So it's more a question of what quality I can expect from GS when it comes to precision.
For quartz watches, GS is for buyers who are looking for these watches in an attractive, excellent optical processing, certainly in front compared to other brands.
With SD, GS has a unique selling point and the buyer consciously chooses this technology, regardless of what others think or how the technology is technically classified by some.
So let's move on to purely mechanical watches, with no corrective element as used in SD technology to ensure high precision.
In the past, the buyer was excited by GS because of the pricing and the visual finish, also because you got a product that, if you take into account discounts, still seems attractive compared to the Swiss manufacturers.
Now GS has probably set out to establish itself as a luxury brand higher up. 
Two new movements, in addition to the already known, excellent workmanship, should help GS to position itself.
It's too bad that the Hi-Beat's technical requirements have increased in relation to the much higher price.
So far, it remains with the rather disappointing comparison of the values in the context of the certification with the Swiss luxury brands.
This is exactly where the problem lies. Someone who now wants just under 10k. Euros for a Gs now expects not only more excellent workmanship - which the GS customer often already knows, no also expects precision.
But not only prospective customers of the watches with new movements, who already know GS, look for precision, but also potential new customers.
Is one nevertheless in the "10k league", no, or small discount currently with this policy - should there actually be - with the industry leader alone.
With Rolex there are no discounts.
However, there is guaranteed precision. A claim Reglage within 5 years warranty, should the watch run outside the values -2/+2.
For comparison GS. First of all, two values. But still only the dynamic value with -1/+8 is guaranteed. 
Warranty 3 years.
The customer expects a little more ambition and precision in this price range with corresponding market transparency.
Possibly enough But GS currently first of all already now to be compared directly with the industry leader and first next step to grab the crown?
In any case, the calibers can deliver more precision.
It would have to be introduced in my opinion more in the Reglage, above all, a certification in the switched on condition, in order to create the next jump.
In addition, the claims for precision in the context of an adapted certification for the new calibers( e.g. -1/+4) for the dynamic range and not according to static laboratory conditions, should also give the customer confidence that he has chosen the right brand.
But also the service must improve, if one wants to sell in the future without significant discount.
It is now 6 weeks since a request was made within which tolerance the date should switch, no answer from Japan.
Such a "service" I would expect from a no name brand from China, but not from GS!
In this sense, Happy Pentecost!


----------



## chatman

On "Seasons" pieces (especially the SBGA413), forget about discounts - full price plus tax if you can find one to buy. On regular production pieces, boutiques won't discount but AD's will occasionally will give you a discount equivalent to local sales tax. This is a far cry from a little less than 2 years ago when I picked up my beloved SBGH269 at a 15% discount - and which now sells for well over retail on the secondary market.


----------



## BGBC

chatman said:


> On "Seasons" pieces (especially the SBGA413), forget about discounts - full price plus tax if you can find one to buy. On regular production pieces, boutiques won't discount but AD's will occasionally will give you a discount equivalent to local sales tax. This is a far cry from a little less than 2 years ago when I picked up my beloved SBGH269 at a 15% discount - and which now sells for well over retail on the secondary market.

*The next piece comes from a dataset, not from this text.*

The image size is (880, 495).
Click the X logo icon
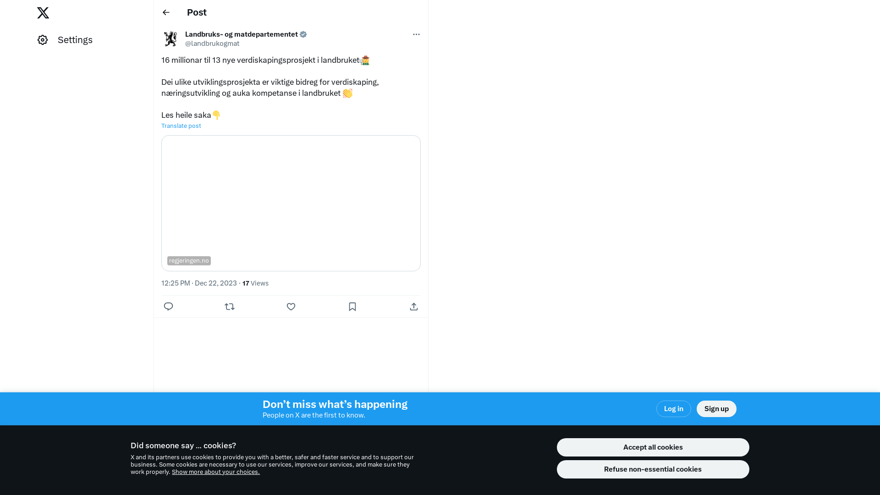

I was offered 10-12% off by an AD without asking this weekend (10 for winter, 12 for fall/summer, 0 on spring only).


----------



## mitch57

BGBC said:


> I was offered 10-12% off by an AD without asking this weekend (10 for winter, 12 for fall/summer, 0 on spring only).


Would you mind sharing the AD's name that offered you this discount? I'm in the market for the Grand Seiko SBGJ237. Please PM me if you don't want to advertise the AD's name here in the forums.


----------



## TraserH3

palletwheel said:


> You misunderstood, the face was because it keeps mediocre time for a quartz watch. A spring drive, which is a quartz watch, keeps +- 15spm, which is around what you get as a spec for a $10 - $20 USD quartz watch. 3spd is good for a mechanical and I agree with you, I expect the same for mechanical watches too. You can't compare a spring drive to a mechanical watch, as a spring drive is a quartz watch.


spring drive is not " a quartz watch", it has a quartz crystal, everything else from there on is different from "a quartz watch". I have no problem with quartz watch but I still need to point out that distinction.


----------



## palletwheel

TraserH3 said:


> spring drive is not " a quartz watch", it has a quartz crystal, everything else from there on is different from "a quartz watch". I have no problem with quartz watch but I still need to point out that distinction.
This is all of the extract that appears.